INSTRUCTION:
Continue the piece below on designing an experimental Lisp-inspired programming language, starting after its final sentence about naming hierarchies.

TEXT PASSAGE:
::::::
I created an experimental programming language. It is inspired by Lisp. People love Lisp. People hate Lisp. People are confused by Lisp. Lisp is stands out as an old and distinctive programming language. It is a good case study for programming language design.
I feel a need for encapsulation, so that was the first modification I was sure I wanted. Adding too many restrictions will disrupt the Lisp style of programming. Being able to access data (no information hiding) enables continued modification of code / developing complex systems. A minimal encapsulation boundary is the similar to an unnamed user defined type (also works like a capability). By limiting encapsulation to a subexpression, it can be removed when needed. The BOUNDARY form takes two lists of functions: Producers return the typed value and consumers return a normal value. Other functions produce an error while attempting to access the value.
We can achieve an expressive language with a clean design (coherent, consistent, concise, ?) by splitting the language into imperative and functional parts. Explicitly switching between imperative and functional programming has the user focus on the kind of modularity that is needed. Note, imperative (statement based) programming corresponds to a semantic topology, while functional (expression based) programming corresponds to a syntactic topology. The SEQUENCE form takes a list of statements and an initialization list of alternating names and values.
I am embarrassed by how long it took me to realize: Lisp really is about lists. We do not need non-list pairs. Requiring the user to explicitly check S-expressions is not worth saving one cons-cell. (This is my only Lisp specific modification.)
Let's use syntactic placeholders for subtypes and other language extensions. Be warned that the utility of placeholders is only fully realized latter, when something is put in the place. I had numerous encounters, where, seemingly simple things broke standards compliance. While I was annoyed with compiler writers for doing that, we could avoid those problems with a mere placeholder. A specific need for extensions is to extend base / primitive types. Long before Unicode, IEEE developed standards for numbers used in CPUs. Not many people foresaw that there would be a demand for low precision numbers (see 'deep learning'). Not only did compiler need to be modified, but the language standards had to be modified as well. I am a little sad that nobody seems to think of that as a problem computer science should solve. The forms: EVENT statements do IO, SUGGEST expressions can be more detailed than compiler flags, IMPORT / EXPORT pick your reuse, LITERAL isolate parsing and enable abstract primitive types (can use a tool to hide the extra syntax / typing)
While we are considering language elements that don't seem to do much, consider a syntactic naming convention. We reserved a symbol. We do not allow that symbol to be used in a variable names, except via a special form. Thereby, we provide the scaffolding for naming conventions. It should be particularly helpful for Lisp. Name-spaces are imperative (do not maintain syntactic locality). Named user defined types also form naming hierarchies (, but do not maintain syntactic locality).
::::::
PROVIDED MATERIAL:
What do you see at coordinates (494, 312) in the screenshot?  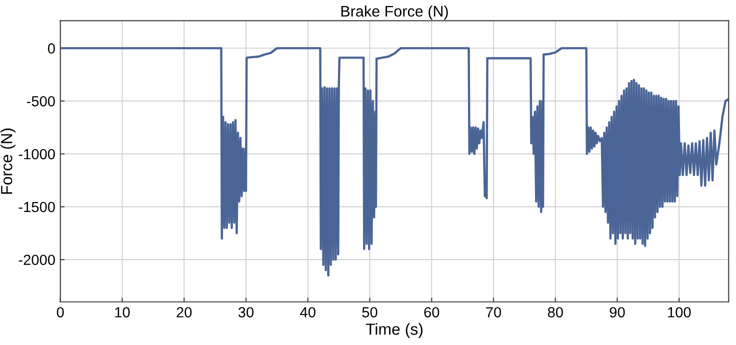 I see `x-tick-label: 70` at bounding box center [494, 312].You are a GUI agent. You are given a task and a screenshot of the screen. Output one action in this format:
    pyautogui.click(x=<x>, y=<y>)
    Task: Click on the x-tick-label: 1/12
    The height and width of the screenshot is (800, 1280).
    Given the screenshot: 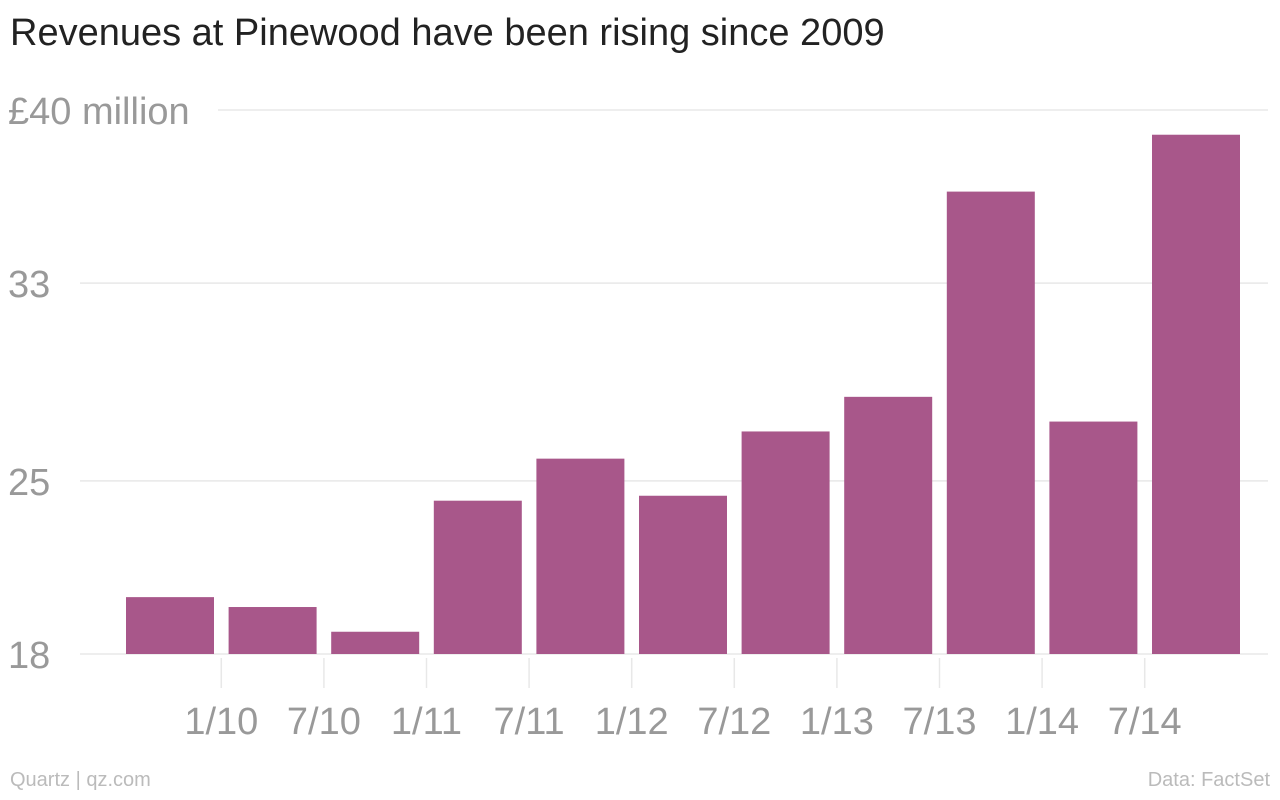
::::::
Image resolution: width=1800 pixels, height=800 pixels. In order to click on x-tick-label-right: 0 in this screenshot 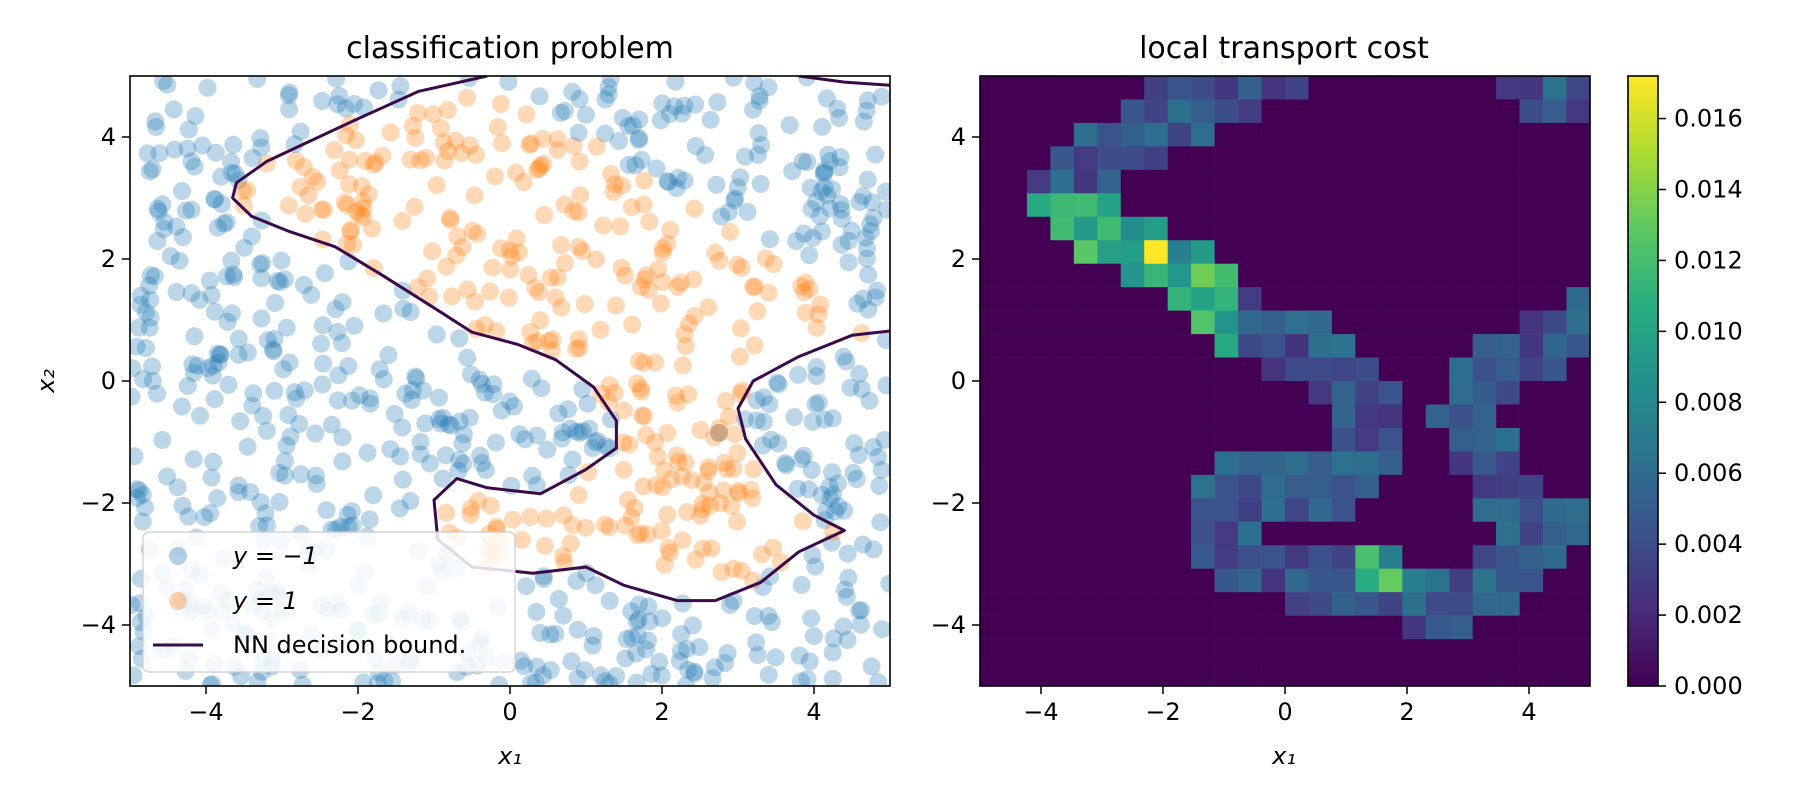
::::::
RESULT FOR THIS EXERCISE:
Many Lisp proponents emphasize the use of DSLs for APIs. It is ironic that Lisp does not provide many parsers. A homo-iconic syntax is useful for code generation (macros, instrumenting, minimizing special forms, etc.), but is inconvenient otherwise (read and write code). If we restrict our syntax, then we can use a reversible syntax. Not yet available.
Use a backward scope rule. When we write code that maintains syntactic locality (functional), we thread state though function returns. We can ease this burden with a scope rule that uses static dependency as a hierarchy, a bit like lexical scoping. This causes issues for garbage collection. We may want to stage execution for that reason. Using a special form / syntax helps avoid confusion over the scope rules. Not yet available.
And, or, and not do not accept strings, numbers, pairs, procedures, or symbols.
Everybody thinks their ideas are good. I hope that these will be useful to someone.
The interpreter can be run in Racket or MIT-Scheme. Just adjust the comments accordingly. The python code should be easier to understand, but is just meant to illustrate the main ideas. See plis.py for a simple scheme interpreter (writen in python) to play with. You can check out scheme.org if you are not familiar with the scheme programing language.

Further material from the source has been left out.